Sofi sama sekali tidak membayangkan semua ini yang akan dia terima. Bahkan
pria yang dia puja memohon padanya, demi wanita lain dan bukan dirinya. Pria
dihadapannya menolak semua cinta yang dia berikan dan lebih memilih wanita
lain. Membuat harga diri dan juga kepercayaan diri Sofi sangat terluka.
“Aku tidak pernah tahu dimana dia. Aku tidak pernah mau tahu dimana dia
dan persetan dengan wanita itu juga dirimu, Ndo!” teriak Sofi putus asa. “Kamu
tak lebih dari pria yang tak punya harapan. Bodohnya aku mengejarmu! Sekarang
rasakan sendiri kehancuranmu dan jangan pernah meminta pemohonan maaf dariku!”
Sofi meninggalkan Endo sendiri yang masih terpaku menatap kosong sosok
dirinya yang sudah berlalu. Endo sudah tak mengharapkan apapun dari Sofi.
Satu-satunya hal yang dia harapkan saat ini adalah Rima. Keberadaan Rima yang
sudah menghilang selama beberapa bulan ini dari hadapannya. Meninggalkannya
dalam kesedihan dan juga kesakitan yang mendalam.
Selama beberapa saat Endo mulai menyesali semua tindakan bodohnya di masa
lalu. Menyesali semua perbuatannya kepada semua gadis yang pernah menjadi
pelariannya. Menyesali perbuatannya membuat Rima pergi. Menyesali perbuatannya
tidak mempercayai istrinya sendiri dan menuduhnya seperti yang Sofi pikirkan.
Masih bisakah dia bertemu kembali dengan Rima? Daripada jabatan CEO yang di
amanahkan kepadanya dari kakek dan ayahnya, dia lebih berharap bisa bersama
Rima hingga akhir hidupnya.
“Pak, rapatnya akan segera dimulai!” ujar Lukas tiba-tiba yang sudah
berada di depan pintu ruangannya yang terbuka.
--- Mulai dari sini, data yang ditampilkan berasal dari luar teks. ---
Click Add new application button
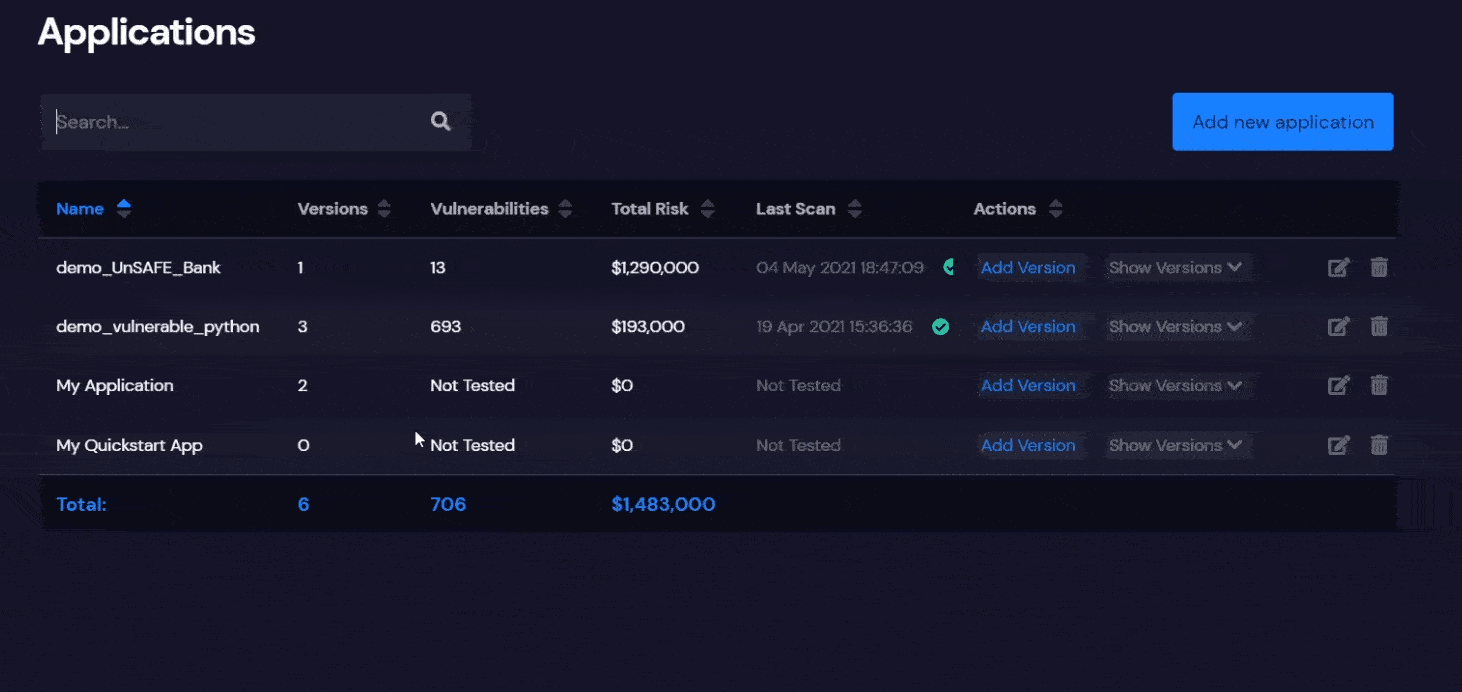The height and width of the screenshot is (692, 1462). pos(1282,122)
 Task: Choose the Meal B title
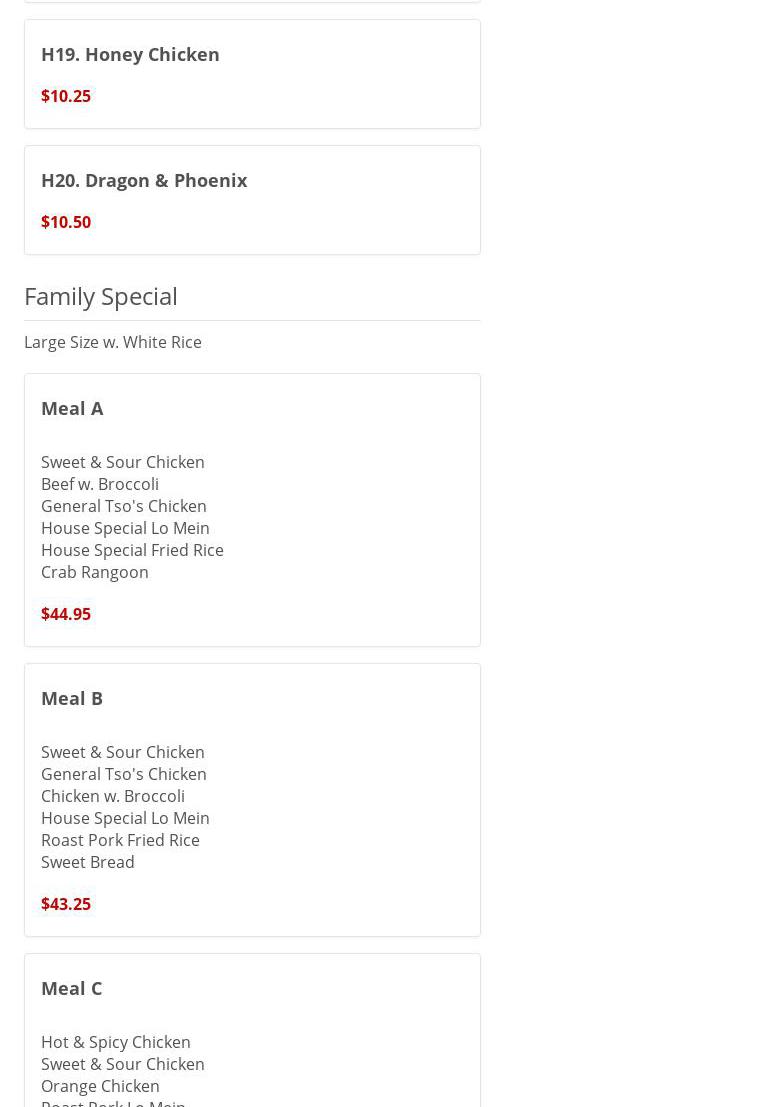(72, 698)
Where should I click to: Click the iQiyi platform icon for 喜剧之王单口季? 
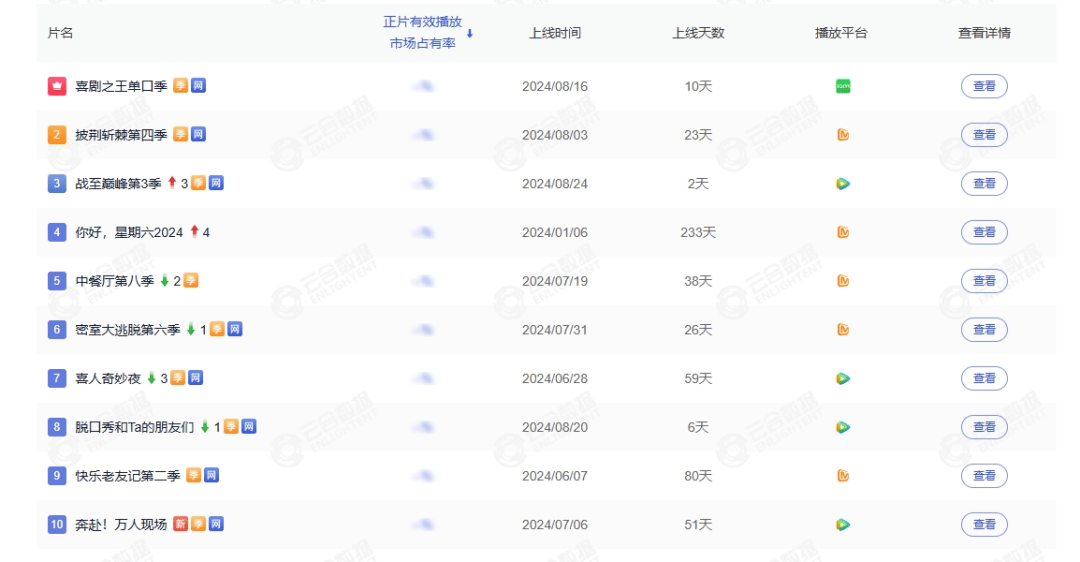843,86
Endo mengangguk dan mengambil jasnya yang tersampir di kursi kerjanya,
kemudian mematikan rokok yang dia hisap di asbak yang ada di atas mejanya. Dia menarik
nafas perlahan dan meyakinkan dirinya. Setelah ini, setelah semua pekerjaan
brengsek yang membuat istrinya harus berkorban banyak ini selesai, dia akan
pergi menyelesaikan semuanya. Lukas membukakan pintu lebih lebar dan terlihat
Sandi, Indra maupun Tika yang terlihat sangat gugup menunggu di belakang Lukas.
Mereka tersenyum ketika menatap Endo dan mengangguk menyapanya. Endo melangkah
mantap menuju ruang rapat bersama keempat orang itu. Sekali lagi dia akan
mempertahankan jabatan CEO-nya di hadapan semua pemegang saham.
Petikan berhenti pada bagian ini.